33En ingénierie, les dispositifs d’évolution expérimentale peuvent déboucher sur la production par des micro-organismes de composés utiles pour la santé (médicaments), l’environnement (dépollution), voire l’industrie (production d’hydrogène ou de biocarburant). On entre là dans l’ère de la biologie de synthèse qui connaît aujourd’hui de nombreux développements, mais dont les implications éthiques et économiques restent à évaluer.
34C’est peut-être en médecine que les approches et concepts évolutionnistes pourraient avoir les applications les plus prometteuses, par exemple pour maitriser l’acquisition par les bactéries de résistances aux antibiotiques, ou encore comprendre la dynamique d’apparition de variants chez les virus comme celui qui est responsable de la COVID-19.

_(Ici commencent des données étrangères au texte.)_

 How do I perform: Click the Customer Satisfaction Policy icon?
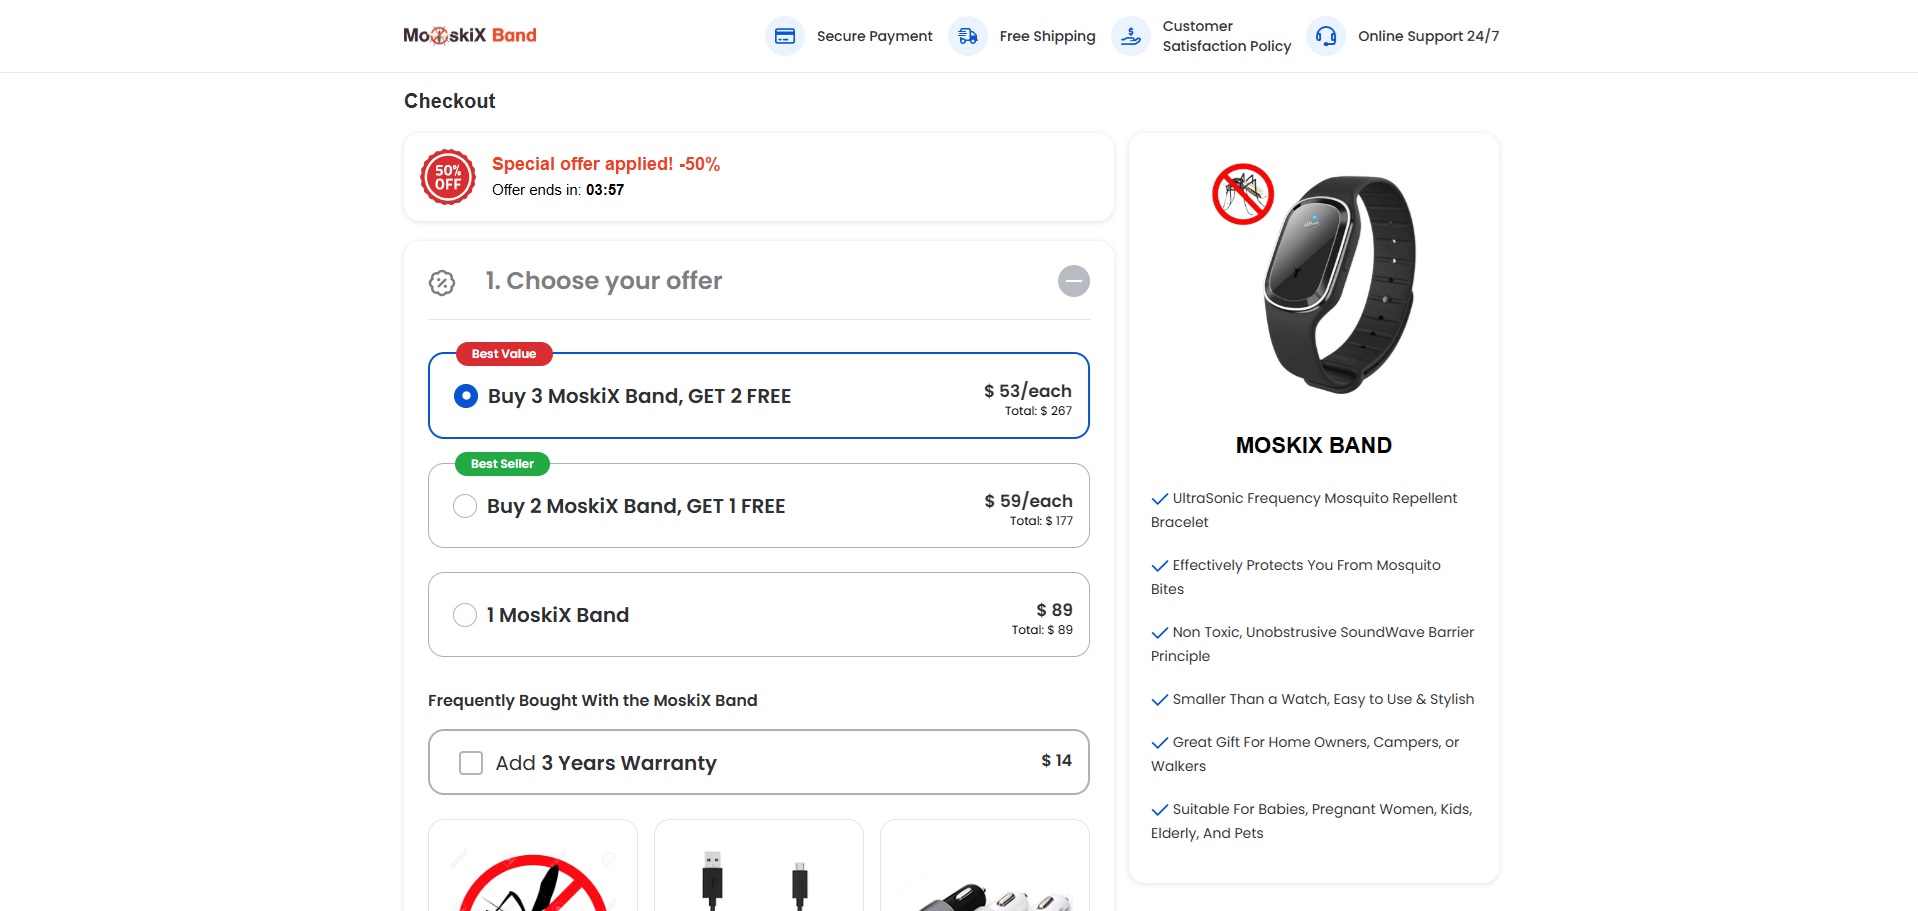1131,36
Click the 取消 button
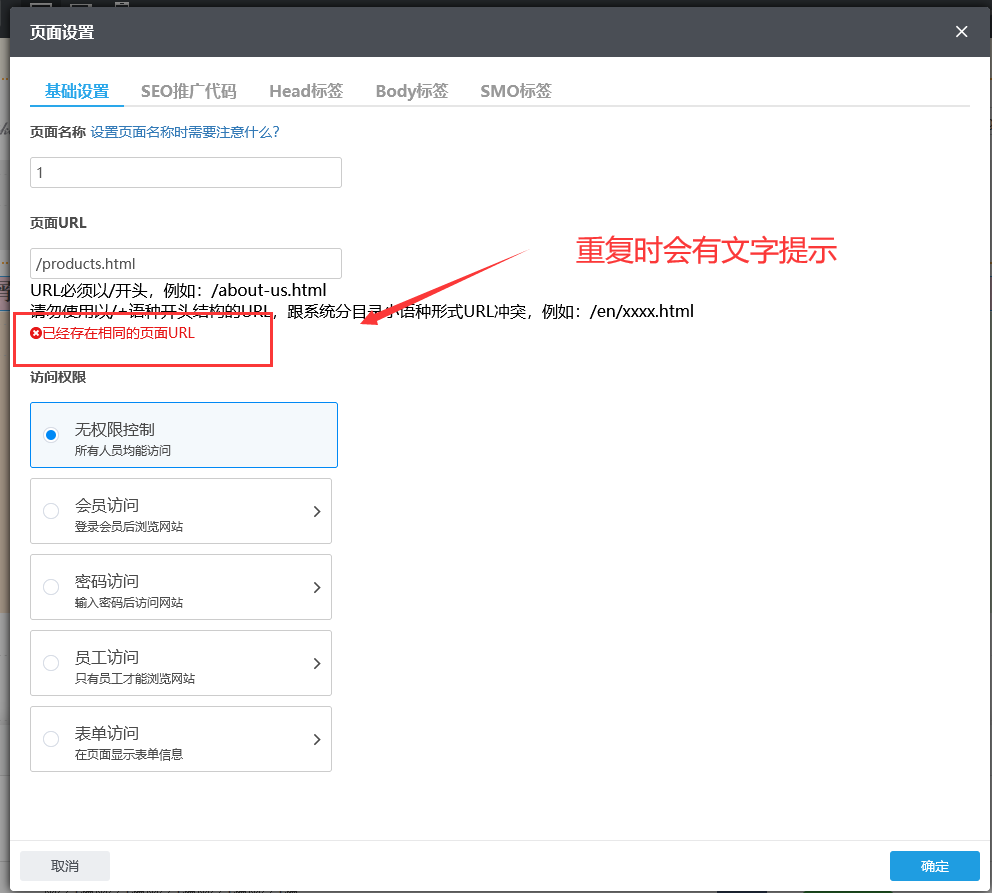This screenshot has width=992, height=893. click(65, 866)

35Un autre aspect peut concerner la symbiose entre le microbiote intestinal ou cutané et l’organisme-hôte. Des altérations de cet écosystème peuvent conduire à des pathologies parfois sévères. Une meilleure connaissance des coévolutions au sein de ces écosystèmes pourrait aider à développer des stratégies pour les maintenir ou les restaurer.
36Le traitement de maladies comme les cancers peut également s’inspirer de principes issus de l’évolution. Une tumeur est un ensemble hétérogène de cellules qui peuvent être plus ou moins résistantes au traitement. Si un pourcentage de cellules, si faible soit-il, survit à un traitement sévère, ces cellules résistantes vont proliférer et le traitement ne sera plus efficace la deuxième fois. D’où l’idée de faire du cancer une maladie chronique, en appliquant des traitements moins agressifs pour que les cellules les plus résistantes restent en compétition pour les ressources (glucose, oxygène, etc.) avec d’autres cellules, maintenant la prolifération à un bas niveau.
37L’extraordinaire diversité du monde vivant est le reflet d’un processus continu d’évolution entamé il y a plus de 3,5 milliards d’années. Les techniques qui permettent aujourd’hui de « lire » le génotype indépendamment du phénotype ont non seulement fourni des phylogénies de plus en plus fiables, mais aussi ont considérablement enrichi notre vision des mécanismes en jeu. Plus que jamais, l’aphorisme de l’évolutionniste T. Dobzhansky (1973), selon lequel « rien en biologie n’a de sens qu’à la lumière de l’évolution » (Nothing in Biology Makes Sense Except in the Light of Evolution), se vérifie : hors du cadre de l’évolution, la biologie serait « un empilement de faits divers, dont certains sont intéressants ou curieux, mais qui ne forment pas un tout significatif ». Il y a fort à parier, avec le progrès des techniques et des moyens informatiques, que notre compréhension des grands principes de l’évolution nous réserve encore bien des surprises.